WTO’s Global Trade Deal; Ford’s Lowered Expectations; Surprise Decline in Jobless Claims; Oil Drags on Hang Seng; Wider Loss for B&N; Big Oil Spends $1.3 Million in 1Q Lobbying; Bill Miller Joins Ichan in Pressuring Yahoo; IEA to Probe World’s Oil Supply; Medtronic Coughs Up $75 Million to Settle Suit

  • The World Trade Organization (WTO) has published a new draft of plans for a global trade deal that will be discussed the next time world trade ministers meet, BBC News reported. Although the plan doesn’t change existing tariff or subsidy cuts, it does offer some compromises and clarifies some key "sticking points." Negotiators hope to have a deal closed by the end of the year.

  • Battered by increasing steel costs and dampened consumer demand due to high gas prices, Ford Motor Co. (F) announced yesterday (Thursday) that it would not be able to meet Chief Executive Officer Alan Mulally's goal of returning to profitability by 2009, Bloomberg News reported. North American vehicle production will be cut throughout the rest of this year due to "the rapidly changing business environment in the [United States]," a company statement read. 
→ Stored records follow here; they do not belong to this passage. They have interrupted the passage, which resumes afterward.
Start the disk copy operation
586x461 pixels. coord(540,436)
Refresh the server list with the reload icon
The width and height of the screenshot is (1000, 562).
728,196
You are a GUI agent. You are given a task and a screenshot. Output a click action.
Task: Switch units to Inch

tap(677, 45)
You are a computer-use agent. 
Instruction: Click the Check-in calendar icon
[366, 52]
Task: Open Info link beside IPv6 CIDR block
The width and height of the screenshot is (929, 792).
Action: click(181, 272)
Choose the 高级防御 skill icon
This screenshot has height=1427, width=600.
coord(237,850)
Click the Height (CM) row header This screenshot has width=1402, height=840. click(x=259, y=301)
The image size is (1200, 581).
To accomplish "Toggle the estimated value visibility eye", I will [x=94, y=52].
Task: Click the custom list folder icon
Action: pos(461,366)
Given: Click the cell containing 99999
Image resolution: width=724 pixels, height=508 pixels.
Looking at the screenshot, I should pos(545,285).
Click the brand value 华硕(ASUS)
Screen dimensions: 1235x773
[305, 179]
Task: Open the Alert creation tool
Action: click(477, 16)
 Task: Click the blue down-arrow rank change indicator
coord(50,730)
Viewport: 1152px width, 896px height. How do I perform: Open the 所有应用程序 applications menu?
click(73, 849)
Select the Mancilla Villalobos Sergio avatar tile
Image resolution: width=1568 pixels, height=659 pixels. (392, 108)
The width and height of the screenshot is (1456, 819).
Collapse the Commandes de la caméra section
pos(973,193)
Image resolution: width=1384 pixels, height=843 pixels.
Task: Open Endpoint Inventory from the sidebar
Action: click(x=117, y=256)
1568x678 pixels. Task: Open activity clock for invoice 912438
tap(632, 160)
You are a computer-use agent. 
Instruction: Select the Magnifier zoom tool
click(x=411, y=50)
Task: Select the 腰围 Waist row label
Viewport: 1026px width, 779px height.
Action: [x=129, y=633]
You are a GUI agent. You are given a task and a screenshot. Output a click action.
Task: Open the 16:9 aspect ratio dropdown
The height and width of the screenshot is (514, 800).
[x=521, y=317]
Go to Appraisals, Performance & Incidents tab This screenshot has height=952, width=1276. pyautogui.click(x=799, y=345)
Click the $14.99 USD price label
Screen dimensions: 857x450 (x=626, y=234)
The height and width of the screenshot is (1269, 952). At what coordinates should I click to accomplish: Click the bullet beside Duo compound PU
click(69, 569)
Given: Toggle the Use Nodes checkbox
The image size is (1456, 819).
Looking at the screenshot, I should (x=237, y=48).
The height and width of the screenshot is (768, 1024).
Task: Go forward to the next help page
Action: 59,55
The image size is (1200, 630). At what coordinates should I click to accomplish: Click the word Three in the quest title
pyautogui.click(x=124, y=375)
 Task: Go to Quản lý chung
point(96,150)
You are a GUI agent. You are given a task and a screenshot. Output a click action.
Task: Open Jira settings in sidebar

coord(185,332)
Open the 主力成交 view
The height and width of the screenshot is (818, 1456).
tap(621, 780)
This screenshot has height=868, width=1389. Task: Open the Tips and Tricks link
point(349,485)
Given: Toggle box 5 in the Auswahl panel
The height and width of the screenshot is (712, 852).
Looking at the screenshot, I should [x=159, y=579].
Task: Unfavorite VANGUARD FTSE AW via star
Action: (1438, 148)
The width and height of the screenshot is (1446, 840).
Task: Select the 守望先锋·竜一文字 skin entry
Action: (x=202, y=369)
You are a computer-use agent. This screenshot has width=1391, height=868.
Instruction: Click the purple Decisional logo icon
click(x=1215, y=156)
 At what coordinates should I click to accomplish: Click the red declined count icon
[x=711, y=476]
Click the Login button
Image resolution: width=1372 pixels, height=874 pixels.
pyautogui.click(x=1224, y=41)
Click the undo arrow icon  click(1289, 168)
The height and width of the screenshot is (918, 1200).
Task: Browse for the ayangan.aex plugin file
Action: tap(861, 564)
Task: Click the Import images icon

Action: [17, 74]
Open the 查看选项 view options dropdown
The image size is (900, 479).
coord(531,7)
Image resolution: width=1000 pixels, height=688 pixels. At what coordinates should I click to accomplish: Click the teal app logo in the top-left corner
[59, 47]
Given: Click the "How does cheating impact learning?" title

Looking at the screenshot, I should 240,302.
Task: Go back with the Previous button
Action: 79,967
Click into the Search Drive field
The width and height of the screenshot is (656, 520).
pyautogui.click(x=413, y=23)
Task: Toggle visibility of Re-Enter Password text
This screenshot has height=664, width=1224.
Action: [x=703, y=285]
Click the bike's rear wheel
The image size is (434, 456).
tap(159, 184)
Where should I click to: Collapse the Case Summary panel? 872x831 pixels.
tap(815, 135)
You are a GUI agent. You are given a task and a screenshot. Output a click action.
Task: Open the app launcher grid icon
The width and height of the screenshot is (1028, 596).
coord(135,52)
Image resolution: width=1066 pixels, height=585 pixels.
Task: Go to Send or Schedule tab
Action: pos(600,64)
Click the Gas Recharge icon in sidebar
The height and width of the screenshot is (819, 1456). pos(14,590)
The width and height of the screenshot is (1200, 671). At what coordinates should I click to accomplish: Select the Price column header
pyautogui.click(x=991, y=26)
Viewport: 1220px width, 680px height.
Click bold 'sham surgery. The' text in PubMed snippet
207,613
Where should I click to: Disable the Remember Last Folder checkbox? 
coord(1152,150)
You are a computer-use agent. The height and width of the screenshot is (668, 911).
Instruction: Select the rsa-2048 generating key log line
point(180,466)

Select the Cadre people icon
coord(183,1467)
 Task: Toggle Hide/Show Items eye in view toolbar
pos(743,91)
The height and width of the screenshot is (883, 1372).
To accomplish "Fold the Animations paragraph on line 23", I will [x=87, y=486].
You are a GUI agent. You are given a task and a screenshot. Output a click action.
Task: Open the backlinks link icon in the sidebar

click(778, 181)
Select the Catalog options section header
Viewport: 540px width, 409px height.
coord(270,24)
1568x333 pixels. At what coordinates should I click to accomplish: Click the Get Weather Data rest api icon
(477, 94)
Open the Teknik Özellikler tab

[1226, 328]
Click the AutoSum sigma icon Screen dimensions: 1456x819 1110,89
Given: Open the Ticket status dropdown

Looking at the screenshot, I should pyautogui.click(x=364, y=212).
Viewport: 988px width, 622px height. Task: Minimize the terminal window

  • First-time jobless claims fell 9,000 to 365,000, from a revised 374,000 the previous week, the Labor Department announced yesterday (Thursday), Bloomberg News reported. The decline was unexpected and indicates that companies are responding to the current U.S. economic slowdown by curtailing hiring, while trying to maintain current employees.

  • Bookseller Barnes & Noble Inc. (BKS) yesterday (Thursday) reported a loss of $2.2 million, or 4 cents per share, for its fiscal first quarter ended May 3, compared with a loss of $1.67 million, or 3 cents per share, for the same period in the prior year, Reuters reported. Barnes & Noble reduced its full-year outlook based on the difficult economic environment and announced it would consider "the feasibility of a transaction" with rival Borders Group Inc. (BGP).

  • The American Petroleum Institute, the trade group for major oil and natural gas companies, spent nearly $1.3 million in the first quarter to lobby on fuel economy standards, appropriations bills, and other issues, the Associated Pressreported. The API also lobbied on various pieces of legislation dealing with oil taxes and fees, renewable fuel standards, climate change, offshore drilling and more, according to the form posted online April 21 by the House clerk's office.

  • Bill Miller, portfolio manager at Legg Mason Capital Management, has not signed on to the Yahoo! Inc. (YHOO) investor coup being led by Carl Icahn. However, in an interview at a New York conference Wednesday, Miller, whose fund controls a 5.4% stake in Yahoo, said he wants Microsoft Corp. (MSFT) to reopen talks to buy Yahoo outright and not simply forge a joint venture. "It is a strategic imperative for Microsoft to change its position," Miller told Reuters after speaking at the hedge fund conference.

  • The International Energy Agency announced yesterday (Thursday) that it is studying depletion rates at about 400 oil fields in its first-ever study of world oil supply. The Paris-based group said the study, to be released in November, was prompted by concern about the volatility of world oil markets and uncertainty about supply levels.

  • The spinal-products unit of medical-device maker Medtronic Inc. (MDT) will pay $75 million to settle accusations that it defrauded Medicare by telling doctors to bill in-hospital stay - even when a cheaper outpatient visit would have done the job, The New York Times and The Associated Press both reported. Originally, the accusations had been leveled against Kyphon Inc., which Medtronic spent $4.2 billion to buy in November.